Abstract

In recent years, spatial crowdsourcing has emerged as an important new framework, in which each spatial task requires a set of right crowd-workers in the near vicinity to the target locations. Previous studies have focused on spatial task assignment in the static crowdsourcing environment. These algorithms may achieve local optimality by neglecting the uncertain features inherent in real-world crowdsourcing environments, where workers may join or leave during run time. Moreover, spatial task assignment is more complicated when large-scale crowd-workers exist in crowdsourcing environments. The large-scale nature of task assignments poses a significant challenge to uncertain spatial crowdsourcing. In this paper, we propose a novel algorithm combining spatial optimization and multi-agent temporal difference learning (SMATDL). The combination of grid-based optimization and multi-agent learning can achieve higher adaptability and maintain greater efficiency than traditional learning algorithms in the face of large-scale crowdsourcing problems. The SMATDL algorithm decomposes the uncertain crowdsourcing problem into numerous sub-problems by means of a grid-based optimization approach.

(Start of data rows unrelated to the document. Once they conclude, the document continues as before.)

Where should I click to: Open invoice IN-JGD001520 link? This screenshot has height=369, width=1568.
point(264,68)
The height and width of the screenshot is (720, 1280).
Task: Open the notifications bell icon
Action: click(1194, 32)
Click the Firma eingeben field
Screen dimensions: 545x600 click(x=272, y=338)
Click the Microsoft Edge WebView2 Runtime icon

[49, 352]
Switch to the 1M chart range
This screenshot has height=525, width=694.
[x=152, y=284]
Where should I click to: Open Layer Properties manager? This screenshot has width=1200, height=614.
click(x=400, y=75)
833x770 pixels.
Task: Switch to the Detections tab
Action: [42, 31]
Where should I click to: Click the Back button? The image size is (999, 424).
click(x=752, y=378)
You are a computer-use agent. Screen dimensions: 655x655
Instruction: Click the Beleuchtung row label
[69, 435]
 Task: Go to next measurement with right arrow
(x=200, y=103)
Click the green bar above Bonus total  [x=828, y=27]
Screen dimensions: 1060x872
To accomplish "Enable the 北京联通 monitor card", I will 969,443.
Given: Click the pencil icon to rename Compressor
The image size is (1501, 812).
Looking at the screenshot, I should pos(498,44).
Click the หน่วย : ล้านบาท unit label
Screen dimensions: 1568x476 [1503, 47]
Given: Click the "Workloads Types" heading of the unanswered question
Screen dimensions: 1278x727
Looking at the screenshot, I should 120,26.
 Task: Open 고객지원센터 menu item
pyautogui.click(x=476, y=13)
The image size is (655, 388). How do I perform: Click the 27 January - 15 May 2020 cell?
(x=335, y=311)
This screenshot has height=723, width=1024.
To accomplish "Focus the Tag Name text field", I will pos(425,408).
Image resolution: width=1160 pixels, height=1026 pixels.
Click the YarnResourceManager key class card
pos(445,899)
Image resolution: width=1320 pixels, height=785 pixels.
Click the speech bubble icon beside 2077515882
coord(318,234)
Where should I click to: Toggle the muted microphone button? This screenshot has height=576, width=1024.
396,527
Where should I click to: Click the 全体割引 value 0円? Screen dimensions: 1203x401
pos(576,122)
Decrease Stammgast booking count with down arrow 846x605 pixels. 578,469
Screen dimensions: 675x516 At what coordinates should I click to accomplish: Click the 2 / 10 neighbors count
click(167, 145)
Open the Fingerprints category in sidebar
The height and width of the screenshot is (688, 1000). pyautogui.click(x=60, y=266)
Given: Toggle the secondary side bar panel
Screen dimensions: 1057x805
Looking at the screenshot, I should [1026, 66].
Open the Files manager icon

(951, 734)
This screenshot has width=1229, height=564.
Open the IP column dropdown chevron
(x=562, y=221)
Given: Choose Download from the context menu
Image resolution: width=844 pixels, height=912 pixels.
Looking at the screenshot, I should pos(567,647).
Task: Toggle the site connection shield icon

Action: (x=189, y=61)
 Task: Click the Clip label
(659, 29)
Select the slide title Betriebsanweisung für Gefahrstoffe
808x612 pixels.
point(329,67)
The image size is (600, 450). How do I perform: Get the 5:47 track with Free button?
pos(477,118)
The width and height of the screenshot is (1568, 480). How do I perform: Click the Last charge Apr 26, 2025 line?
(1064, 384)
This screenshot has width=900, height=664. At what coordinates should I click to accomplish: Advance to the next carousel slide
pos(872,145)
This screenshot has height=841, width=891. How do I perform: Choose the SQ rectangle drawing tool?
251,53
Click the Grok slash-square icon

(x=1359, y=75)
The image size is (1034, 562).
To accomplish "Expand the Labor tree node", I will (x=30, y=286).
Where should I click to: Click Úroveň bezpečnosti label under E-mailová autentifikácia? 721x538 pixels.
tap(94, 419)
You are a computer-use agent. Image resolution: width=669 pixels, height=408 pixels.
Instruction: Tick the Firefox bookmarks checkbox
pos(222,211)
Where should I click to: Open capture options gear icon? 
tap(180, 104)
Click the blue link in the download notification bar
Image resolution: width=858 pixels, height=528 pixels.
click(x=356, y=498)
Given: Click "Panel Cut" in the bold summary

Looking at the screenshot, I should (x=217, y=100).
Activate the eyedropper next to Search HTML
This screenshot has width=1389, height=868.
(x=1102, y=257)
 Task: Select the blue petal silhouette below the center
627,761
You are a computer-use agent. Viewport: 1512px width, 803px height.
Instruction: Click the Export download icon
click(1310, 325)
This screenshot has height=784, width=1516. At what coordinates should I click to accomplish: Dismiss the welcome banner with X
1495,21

In order to adapt to the change in the large-scale environment, each agent utilizes temporal difference learning to handle its own spatial region optimization in online crowdsourcing. As a result, multiple agents in SMATDL collaboratively learn to optimize their efforts in accomplishing the global assignment problems efficiently. Through extensive experiments, we illustrate the effectiveness and efficiency of our proposed algorithms on the experimental data sets.